Where stories and memories fail, there’s YouTube to the rescue. When Lance made his heroic climb on Sestriere in 1999, the first year he won the Tour de France, everyone in the press room laughed. Embedding is restricted because of some copyright, but watch it here (and ignore the techno music): http://www.youtube.com/watch?v=oiCIJ2JewPE]
It was the year after the Festina scandal, when the sport was supposed to clean, and all of the journalists laughed at Lance scaling the mountain like it was a flat country road, because they all knew the performance was too good to be true. But the die was cast, and the decision to sell the story of a cancer survivor overcoming all odds to win was made, and, well, you know the rest.
(BTW, there are a hundred details that I’ve skipped over for the sake of time and my laziness at re-hunting down sources, but if you ever want to discuss doping in sports, I can go on for hours)
So back to Floyd. Here was this renegade that decided to break the omerta, to name names, and little by little, I found myself buying into every detail of his side of things. His story was an Occam’s Razor or sorts – sometimes the simplest answer is the correct one. No need to explain away problems with intricate stories and complicated scenarios. Today, a very lengthly interview (~31,000 words) with him was posted, and I highly recommend you read the entire thing. Do it now. It shows the human side of Floyd, the one that was very often hidden in his trials, and as I read through his story, everything made even more sense. Not only were all of his doping stories reiterated, but they were told through a lens that made them seem like completely logical decisions to make.
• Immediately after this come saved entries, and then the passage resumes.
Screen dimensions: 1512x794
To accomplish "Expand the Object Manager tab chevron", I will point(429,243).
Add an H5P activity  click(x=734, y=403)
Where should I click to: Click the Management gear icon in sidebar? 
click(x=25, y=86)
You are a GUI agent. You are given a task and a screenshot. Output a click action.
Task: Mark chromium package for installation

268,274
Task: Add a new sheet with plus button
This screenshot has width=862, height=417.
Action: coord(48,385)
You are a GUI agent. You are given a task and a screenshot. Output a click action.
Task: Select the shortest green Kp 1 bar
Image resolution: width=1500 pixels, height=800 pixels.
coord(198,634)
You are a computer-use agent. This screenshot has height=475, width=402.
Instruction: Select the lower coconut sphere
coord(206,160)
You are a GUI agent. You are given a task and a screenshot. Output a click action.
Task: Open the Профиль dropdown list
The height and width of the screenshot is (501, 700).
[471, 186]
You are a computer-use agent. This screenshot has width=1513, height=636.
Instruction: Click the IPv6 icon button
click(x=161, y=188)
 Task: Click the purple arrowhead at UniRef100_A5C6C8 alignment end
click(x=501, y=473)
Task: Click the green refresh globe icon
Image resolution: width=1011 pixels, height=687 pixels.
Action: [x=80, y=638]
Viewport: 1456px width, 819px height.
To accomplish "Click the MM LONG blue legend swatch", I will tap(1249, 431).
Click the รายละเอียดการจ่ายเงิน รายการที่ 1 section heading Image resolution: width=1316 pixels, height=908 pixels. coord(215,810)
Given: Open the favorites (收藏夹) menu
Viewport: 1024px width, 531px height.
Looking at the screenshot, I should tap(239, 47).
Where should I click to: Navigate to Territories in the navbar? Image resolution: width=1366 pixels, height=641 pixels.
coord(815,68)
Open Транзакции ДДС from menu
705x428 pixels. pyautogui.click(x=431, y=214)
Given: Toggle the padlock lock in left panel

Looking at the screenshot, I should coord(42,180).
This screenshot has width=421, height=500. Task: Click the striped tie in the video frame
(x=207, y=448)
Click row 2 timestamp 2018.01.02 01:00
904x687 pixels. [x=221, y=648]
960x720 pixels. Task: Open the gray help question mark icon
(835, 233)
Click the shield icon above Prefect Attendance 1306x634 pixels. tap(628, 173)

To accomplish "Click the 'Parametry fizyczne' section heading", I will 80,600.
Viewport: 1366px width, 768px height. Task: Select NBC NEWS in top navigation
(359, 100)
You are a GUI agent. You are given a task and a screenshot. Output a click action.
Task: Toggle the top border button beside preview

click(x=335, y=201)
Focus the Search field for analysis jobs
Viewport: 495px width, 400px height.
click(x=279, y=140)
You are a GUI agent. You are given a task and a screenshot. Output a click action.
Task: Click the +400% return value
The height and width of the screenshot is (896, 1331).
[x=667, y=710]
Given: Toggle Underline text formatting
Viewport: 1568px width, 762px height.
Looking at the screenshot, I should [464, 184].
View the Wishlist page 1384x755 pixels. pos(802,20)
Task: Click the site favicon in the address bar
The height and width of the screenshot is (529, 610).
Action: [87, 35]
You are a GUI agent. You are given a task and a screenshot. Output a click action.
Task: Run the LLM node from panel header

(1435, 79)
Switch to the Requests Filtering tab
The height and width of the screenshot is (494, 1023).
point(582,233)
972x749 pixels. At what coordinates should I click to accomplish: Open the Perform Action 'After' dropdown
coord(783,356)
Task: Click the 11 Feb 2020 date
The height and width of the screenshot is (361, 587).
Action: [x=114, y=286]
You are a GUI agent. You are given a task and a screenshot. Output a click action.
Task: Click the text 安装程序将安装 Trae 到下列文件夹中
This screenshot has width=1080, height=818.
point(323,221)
We, as spectators, often can’t comprehend what would drive an athlete to dope, but when broken down to its bits and pieces, it’s hard to imagine not doping in the same situation that Floyd was in.
Currently, there’s no happy ending for Floyd. His life has been utterly ruined. Cycling is probably cleaner today, but it’s still broken, thanks mostly to the corruptness of the UCI. I can certainly understand the rhetoric of “burn it all down and start over”, but that kind of solution would obviously take too many innocent bystanders down with it. I continue to be a huge fan of cycling year round (anyone else want to join our fantasy league?), and I’m well aware that Contador most likely doped, but maybe Andy did too, and the truth post-Floyd probably isn’t coming out anytime soon. So it goes.
But I truly believe Floyd is telling the truth and is trying to make things better. Lance, you’re dead to me.